Prime Minister Trudeau delivers a speech on World AIDS Day
Thank you, Khaled.
Thank you for being here today, and for all the hard work you and the AIDS Committee of Ottawa do every day to support our community.
I also want to thank the Minister of Health, Jane Philpott, and my new special advisor on LGBTQ2 issues, Randy Boissonneault. Thank you for joining me.
Jane is working hard to ensure that our government does its part to help protect and support all those who are living with HIV/AIDS.
On World AIDS Day, we remember those who have lost their lives.
We remember our sisters and our brothers. The people we knew and loved.
It is in their memory that we commit to doing better.
Here at home, that means reaching the 90-90-90 targets, and that is what the Minister will be talking about later today.
Internationally, it means stepping up and being a part of bigger initiatives like the Global Fund, which is helping to provide antiretroviral treatment to millions of people around the world.

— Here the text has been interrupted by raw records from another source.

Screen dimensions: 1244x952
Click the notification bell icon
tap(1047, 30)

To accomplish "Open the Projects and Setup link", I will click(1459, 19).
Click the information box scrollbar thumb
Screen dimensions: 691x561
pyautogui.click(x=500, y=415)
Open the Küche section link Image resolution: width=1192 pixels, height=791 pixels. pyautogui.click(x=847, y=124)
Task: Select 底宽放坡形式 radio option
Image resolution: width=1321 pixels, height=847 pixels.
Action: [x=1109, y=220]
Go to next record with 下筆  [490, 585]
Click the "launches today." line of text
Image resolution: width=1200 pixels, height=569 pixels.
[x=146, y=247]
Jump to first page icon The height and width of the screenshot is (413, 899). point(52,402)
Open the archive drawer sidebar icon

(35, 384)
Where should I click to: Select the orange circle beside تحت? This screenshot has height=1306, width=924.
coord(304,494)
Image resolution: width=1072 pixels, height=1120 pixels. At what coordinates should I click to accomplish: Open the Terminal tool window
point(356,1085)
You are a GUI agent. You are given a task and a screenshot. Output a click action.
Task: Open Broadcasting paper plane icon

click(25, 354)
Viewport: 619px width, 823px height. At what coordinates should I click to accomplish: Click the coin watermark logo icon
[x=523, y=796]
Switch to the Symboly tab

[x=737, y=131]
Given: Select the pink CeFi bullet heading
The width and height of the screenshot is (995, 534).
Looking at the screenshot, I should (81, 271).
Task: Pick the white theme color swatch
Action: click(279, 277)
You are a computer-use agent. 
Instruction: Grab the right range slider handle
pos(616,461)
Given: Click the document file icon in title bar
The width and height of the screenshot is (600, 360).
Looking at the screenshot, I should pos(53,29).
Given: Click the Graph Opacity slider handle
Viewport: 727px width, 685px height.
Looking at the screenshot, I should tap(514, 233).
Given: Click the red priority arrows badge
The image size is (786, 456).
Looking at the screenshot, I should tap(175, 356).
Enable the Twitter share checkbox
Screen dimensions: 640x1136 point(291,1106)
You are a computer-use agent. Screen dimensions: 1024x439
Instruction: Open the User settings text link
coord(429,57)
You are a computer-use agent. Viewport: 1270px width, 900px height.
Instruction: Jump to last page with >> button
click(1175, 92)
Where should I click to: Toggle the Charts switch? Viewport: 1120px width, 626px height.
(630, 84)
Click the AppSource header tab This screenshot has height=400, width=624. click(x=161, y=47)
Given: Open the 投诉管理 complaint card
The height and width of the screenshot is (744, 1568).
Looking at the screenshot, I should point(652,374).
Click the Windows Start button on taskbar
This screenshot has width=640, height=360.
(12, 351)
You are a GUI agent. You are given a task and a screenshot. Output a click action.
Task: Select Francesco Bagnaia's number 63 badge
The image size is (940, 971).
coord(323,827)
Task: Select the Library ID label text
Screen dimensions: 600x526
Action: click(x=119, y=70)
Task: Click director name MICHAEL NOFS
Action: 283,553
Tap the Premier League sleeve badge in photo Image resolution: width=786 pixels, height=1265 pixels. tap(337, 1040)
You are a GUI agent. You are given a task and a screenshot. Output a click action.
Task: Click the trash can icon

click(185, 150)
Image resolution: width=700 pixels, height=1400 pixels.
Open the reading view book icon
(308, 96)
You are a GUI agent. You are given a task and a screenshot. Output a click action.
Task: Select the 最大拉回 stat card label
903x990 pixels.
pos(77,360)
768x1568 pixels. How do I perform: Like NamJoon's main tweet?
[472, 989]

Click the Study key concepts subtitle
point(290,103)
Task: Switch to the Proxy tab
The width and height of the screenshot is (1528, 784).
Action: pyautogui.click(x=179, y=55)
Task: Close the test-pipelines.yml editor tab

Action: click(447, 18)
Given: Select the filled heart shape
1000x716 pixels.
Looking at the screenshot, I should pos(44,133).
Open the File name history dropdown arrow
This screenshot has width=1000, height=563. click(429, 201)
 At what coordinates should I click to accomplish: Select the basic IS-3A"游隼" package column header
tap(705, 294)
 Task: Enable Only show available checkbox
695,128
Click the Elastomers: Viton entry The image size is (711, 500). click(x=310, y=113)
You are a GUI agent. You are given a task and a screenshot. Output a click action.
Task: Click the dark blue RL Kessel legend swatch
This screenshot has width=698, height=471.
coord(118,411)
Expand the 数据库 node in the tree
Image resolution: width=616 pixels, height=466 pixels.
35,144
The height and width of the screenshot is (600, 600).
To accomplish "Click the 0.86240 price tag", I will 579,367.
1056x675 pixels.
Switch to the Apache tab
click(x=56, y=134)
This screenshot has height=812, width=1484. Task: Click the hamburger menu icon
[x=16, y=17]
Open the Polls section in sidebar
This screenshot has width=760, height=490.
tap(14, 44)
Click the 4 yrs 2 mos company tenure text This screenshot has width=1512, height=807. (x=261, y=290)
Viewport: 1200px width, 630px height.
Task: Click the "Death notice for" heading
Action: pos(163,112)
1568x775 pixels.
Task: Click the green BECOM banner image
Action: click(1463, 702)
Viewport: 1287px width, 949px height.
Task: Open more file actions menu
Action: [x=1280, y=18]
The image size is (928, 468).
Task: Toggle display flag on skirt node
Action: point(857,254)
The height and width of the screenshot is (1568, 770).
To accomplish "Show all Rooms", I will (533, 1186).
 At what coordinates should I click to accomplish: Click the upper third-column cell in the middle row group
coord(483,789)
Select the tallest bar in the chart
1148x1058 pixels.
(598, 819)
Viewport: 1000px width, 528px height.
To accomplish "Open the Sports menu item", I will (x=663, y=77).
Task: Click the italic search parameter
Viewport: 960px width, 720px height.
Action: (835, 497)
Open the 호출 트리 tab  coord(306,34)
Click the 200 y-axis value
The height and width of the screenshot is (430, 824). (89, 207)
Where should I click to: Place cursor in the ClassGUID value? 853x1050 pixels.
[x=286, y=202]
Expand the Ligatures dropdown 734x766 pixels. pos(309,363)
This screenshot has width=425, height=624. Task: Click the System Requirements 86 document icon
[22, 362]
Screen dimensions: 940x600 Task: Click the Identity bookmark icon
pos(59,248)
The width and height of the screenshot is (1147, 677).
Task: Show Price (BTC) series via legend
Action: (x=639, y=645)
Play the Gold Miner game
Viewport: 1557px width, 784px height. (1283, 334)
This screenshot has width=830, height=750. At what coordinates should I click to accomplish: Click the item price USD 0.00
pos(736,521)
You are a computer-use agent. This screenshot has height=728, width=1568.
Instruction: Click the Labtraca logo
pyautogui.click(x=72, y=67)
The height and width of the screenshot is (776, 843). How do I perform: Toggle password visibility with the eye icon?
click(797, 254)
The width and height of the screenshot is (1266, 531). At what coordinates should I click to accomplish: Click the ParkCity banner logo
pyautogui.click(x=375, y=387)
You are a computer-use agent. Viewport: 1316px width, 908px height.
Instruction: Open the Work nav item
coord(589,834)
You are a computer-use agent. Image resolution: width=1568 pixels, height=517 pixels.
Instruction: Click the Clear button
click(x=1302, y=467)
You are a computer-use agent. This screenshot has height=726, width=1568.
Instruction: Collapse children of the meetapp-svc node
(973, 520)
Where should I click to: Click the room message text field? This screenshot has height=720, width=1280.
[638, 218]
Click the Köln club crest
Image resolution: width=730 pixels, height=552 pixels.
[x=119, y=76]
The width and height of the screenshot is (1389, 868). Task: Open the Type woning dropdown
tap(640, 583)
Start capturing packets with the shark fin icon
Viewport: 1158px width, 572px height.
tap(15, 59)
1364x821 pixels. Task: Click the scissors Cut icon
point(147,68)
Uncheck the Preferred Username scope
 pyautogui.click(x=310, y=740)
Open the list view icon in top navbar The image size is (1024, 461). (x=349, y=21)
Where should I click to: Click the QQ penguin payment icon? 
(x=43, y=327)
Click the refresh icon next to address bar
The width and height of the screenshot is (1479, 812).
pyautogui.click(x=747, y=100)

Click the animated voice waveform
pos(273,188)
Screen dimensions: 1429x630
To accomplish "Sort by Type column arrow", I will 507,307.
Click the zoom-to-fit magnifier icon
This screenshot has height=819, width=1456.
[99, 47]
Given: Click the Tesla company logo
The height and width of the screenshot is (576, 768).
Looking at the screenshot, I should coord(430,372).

And it means, for many of us, being aware of and taking care of, our own sexual health. Getting tested for HIV is quick and easy, and an essential step in helping to limit the spread of HIV/AIDS. I encourage every Canadian to get tested.
Finally, we all have a responsibility to do what we can – here in Ottawa and in every Canadian community – to remove the stigma and discrimination around HIV/AIDS.
Not so long ago, the reflex was to point the finger at people, marginalize them and say, “HIV/AIDS only affects certain at-risk populations. Or other people. It doesn’t affect me.”
Well, we now know that it is simply not true. In Canada, HIV/AIDS is a major issue in cities, rural areas and remote communities—and everywhere else.
And that is one of the reasons I wanted to be here today.
Because I hope that by coming together at moments like this, we can shine a light on the fact that HIV/AIDS are with us all, and that living healthy lives post-diagnosis is possible.
I hope that together we can extend our compassion and kindness to everyone who is affected – not only those we have lost, but also those who are still living, including families.
Men, women and trans persons who deserve to be respected. And who, like all of us, want only to acknowledged, and included, and supported … and loved.
With that, I’d like to welcome others to join me in raising the World AIDS Day flag.